Ok.. heres a toughie. I have one scaler and two arrays, the sclaer called $topic (containing 2 - 40 elements within the it, I also have @topic with the same data), @badwords (which contains words we want to censor because they're potty mouth) and @exceptions (which contains words that are allowed to be used).

I have some code right now that censors the $topic like so

for (@badwords) { $topic =~ s/$_/<censored>/g }
to turn any string that matches in $topic into <censored> and it works GREEEEEEEEEEEAT as tony the tiger says..

a week ago, someone came to me and said words like "ass" were getting drop kicked because of the word "class" and it would turn out as cl<censored>.

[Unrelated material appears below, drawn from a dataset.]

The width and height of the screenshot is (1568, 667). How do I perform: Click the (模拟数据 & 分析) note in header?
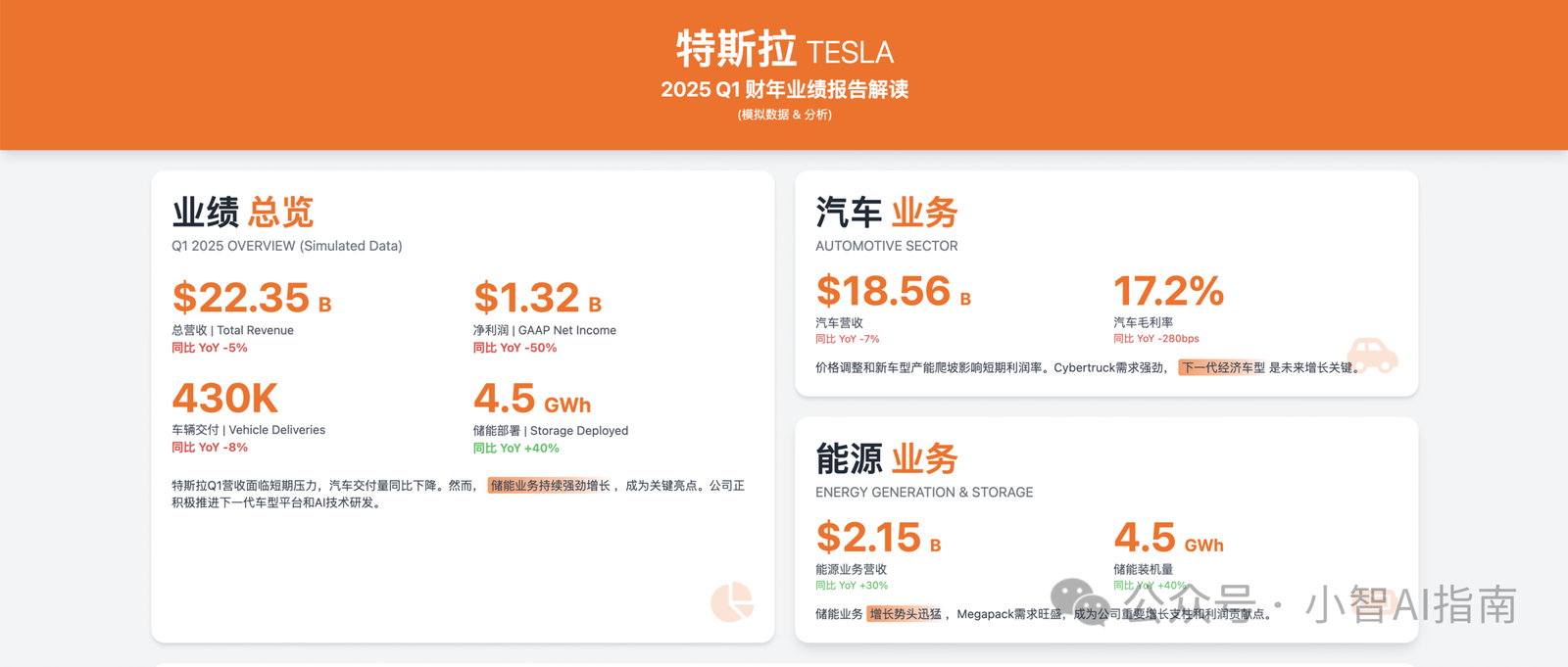(784, 115)
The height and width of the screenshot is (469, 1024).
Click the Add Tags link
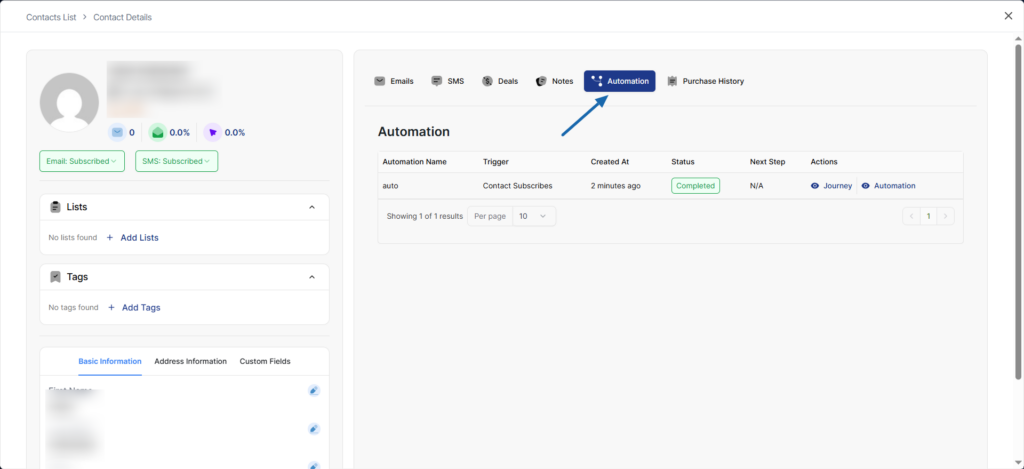(140, 308)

So, is there anyway that I can continue to look for matches in $topic that match with any word in @badword but if the word (whole word seperated by spaces) matches to ignore the whole thing and not censor that word at all but continue checking the rest of the words. does that make sence?

heres a better example, heres what happens now

for the example, lets say @badwords consists of "BARNEY GOOB CHICKEN"

if i try to set the topic to: "I LOVE BARNEY AND CHICKEN AND GOOBERS"

that code I have now will change it to:

"I LOVE <censored> AND <censored> and <censored>ERS"

Now lets say that @exceptions contains "GOOBERS", I would *LIKE* to have $topic turn into this instead: "I LOVE <censored> AND <censored> and GOOBERS"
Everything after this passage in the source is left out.